Entries on finding words and elements:
____

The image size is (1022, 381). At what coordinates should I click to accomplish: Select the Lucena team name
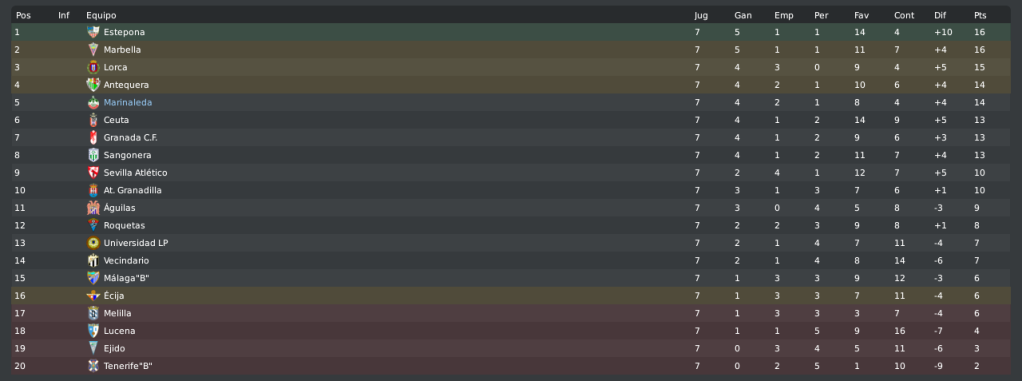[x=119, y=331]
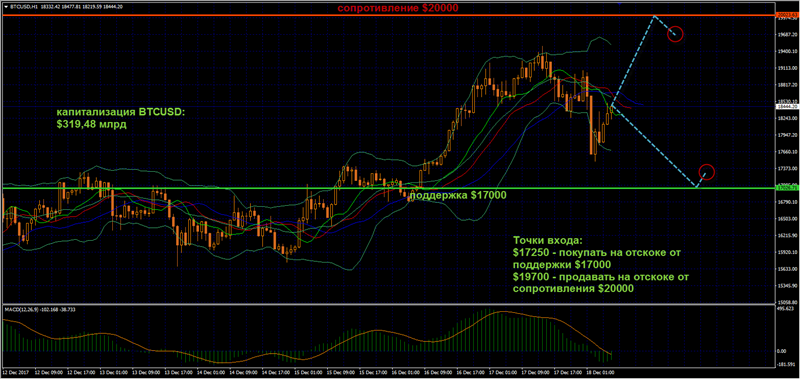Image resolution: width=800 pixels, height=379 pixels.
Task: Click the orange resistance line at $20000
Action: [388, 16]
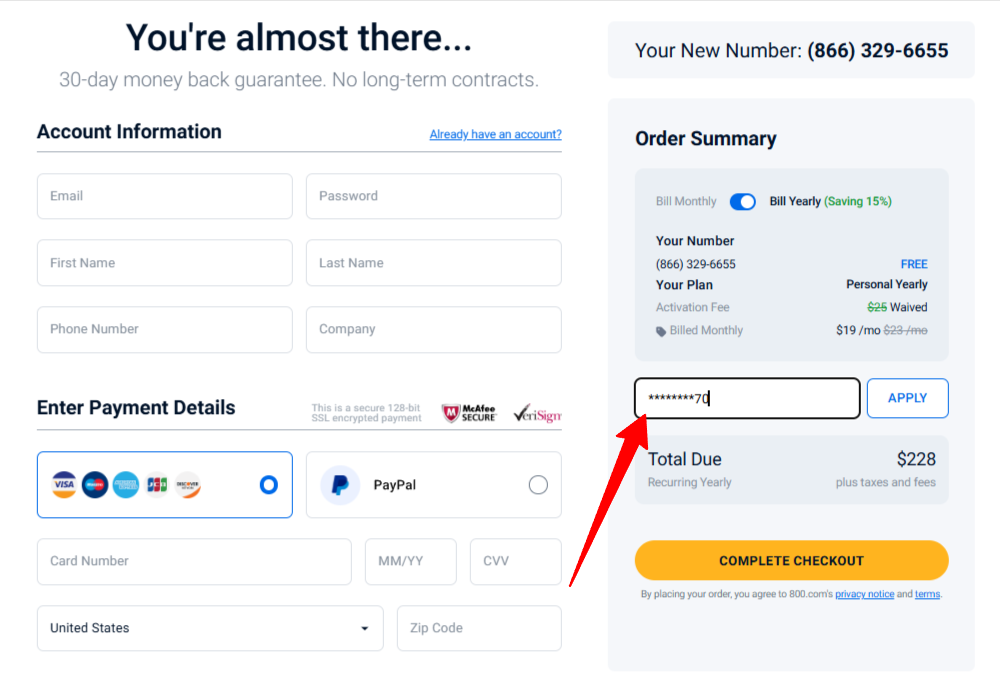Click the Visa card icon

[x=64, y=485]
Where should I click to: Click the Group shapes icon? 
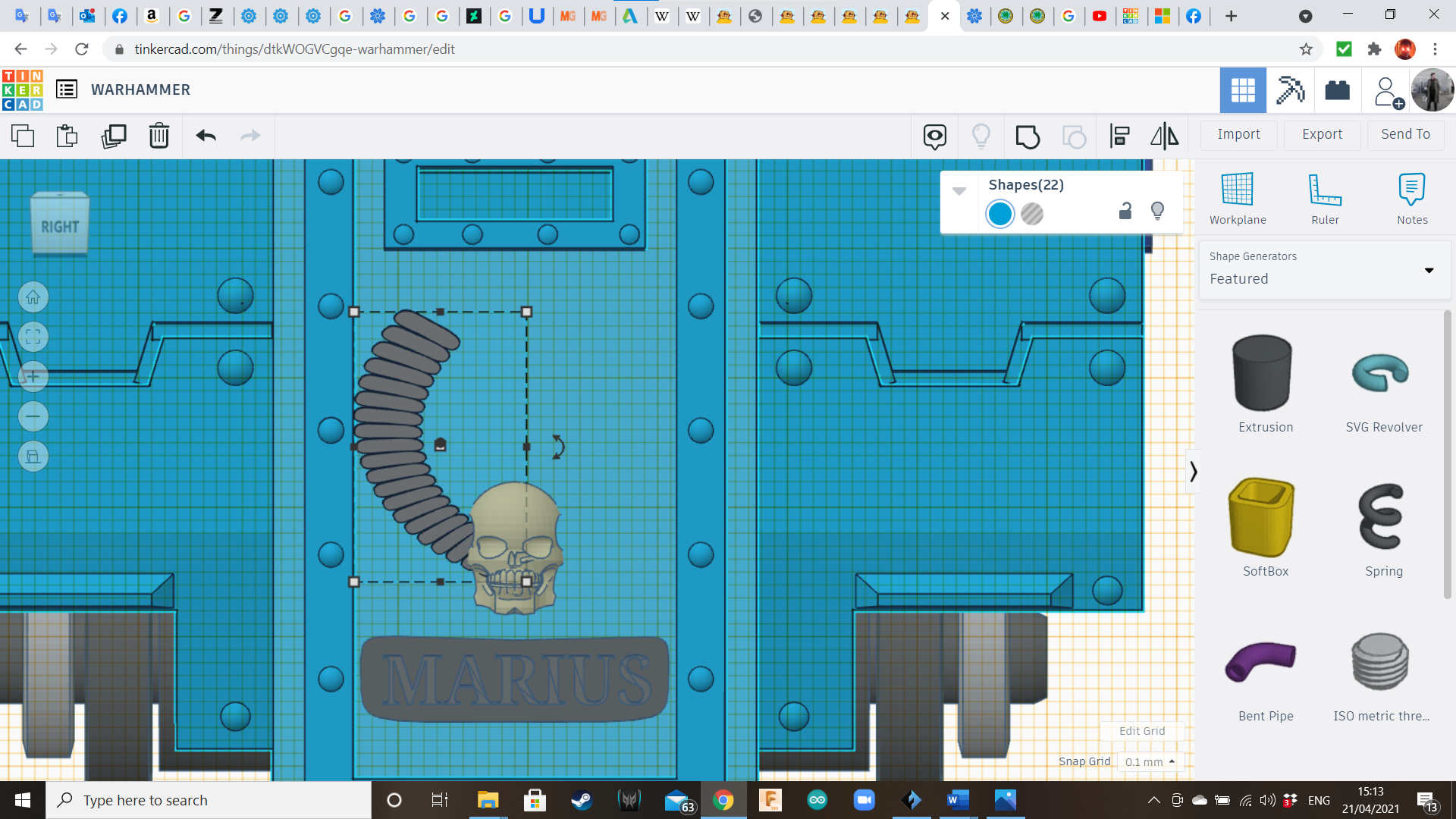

____

#### GIVEN EXERCISE:
Count the lines above that contain the word "should", matching case exactly, and give only the number.

#### EXERCISE ANSWER:
2